In this lab, I contributed a new feature to a new project repopalI have not worked on before. The feature I worked on was TOML config file support, so that users can store default options in .config.toml instead of typing everything on the command line.

When I first cloned the repo, I spent time understanding the file structure. I wanted to avoid breaking anything, so I carefully checked where CLI options were parsed and where defaults were handled. One challenge was that the repo mixed JavaScript and TypeScript. I am not very familiar with TypeScript, but since the main entry point was written in TypeScript, I decided to maintain consistency and implement my feature in TypeScript too. Luckily, the difference between JS and TS wasn’t too hard in this case, since most of the logic was just function calls and type definitions. To implement this feature, I do find the useful library called @iarna/toml. This required me to learn how to work with TOML parsing in Node/TS, which was a new experience. I also had to be careful to keep the code style consistent with the original author.

I do feel much more comfortable when using Git. Creating a new branch, committing small changes, and pushing them felt natural. And for reviewing and testing via remotes, I’ve done this process a few times now, and it feels very smooth. I don’t even need to look up the commands anymore. This gave me confidence that I can handle collaborative workflows and code reviews in real open source projects. One new thing I learned this time was the “Draft Pull Request” (or “Mark as progress”) feature on GitHub. I hadn’t used this before, but it was very useful to open the PR early and keep track of my progress while making more commits. This also makes it easier for the repo owner to see work-in-progress changes.

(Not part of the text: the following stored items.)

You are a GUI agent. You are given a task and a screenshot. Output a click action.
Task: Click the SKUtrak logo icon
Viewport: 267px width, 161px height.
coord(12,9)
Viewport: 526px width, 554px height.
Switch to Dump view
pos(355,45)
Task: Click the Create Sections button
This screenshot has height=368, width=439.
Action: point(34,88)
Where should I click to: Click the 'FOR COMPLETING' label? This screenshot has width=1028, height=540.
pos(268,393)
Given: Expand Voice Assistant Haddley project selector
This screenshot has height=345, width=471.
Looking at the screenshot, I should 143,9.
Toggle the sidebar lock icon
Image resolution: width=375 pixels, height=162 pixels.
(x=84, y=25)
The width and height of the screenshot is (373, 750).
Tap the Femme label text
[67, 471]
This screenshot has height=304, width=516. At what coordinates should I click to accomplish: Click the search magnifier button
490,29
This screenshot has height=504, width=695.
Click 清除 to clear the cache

In addition to contributing, my own repo also received a PR from another student. To test their work locally, I had to add their fork as a new Git remote, fetch their branch, and then check it out. Reviewing someone else’s changes was a valuable experience. I had to check if their code matched the project’s style, tested it locally, and left some review comments. I think that code review is not only about correctness, but also about readability and maintainability.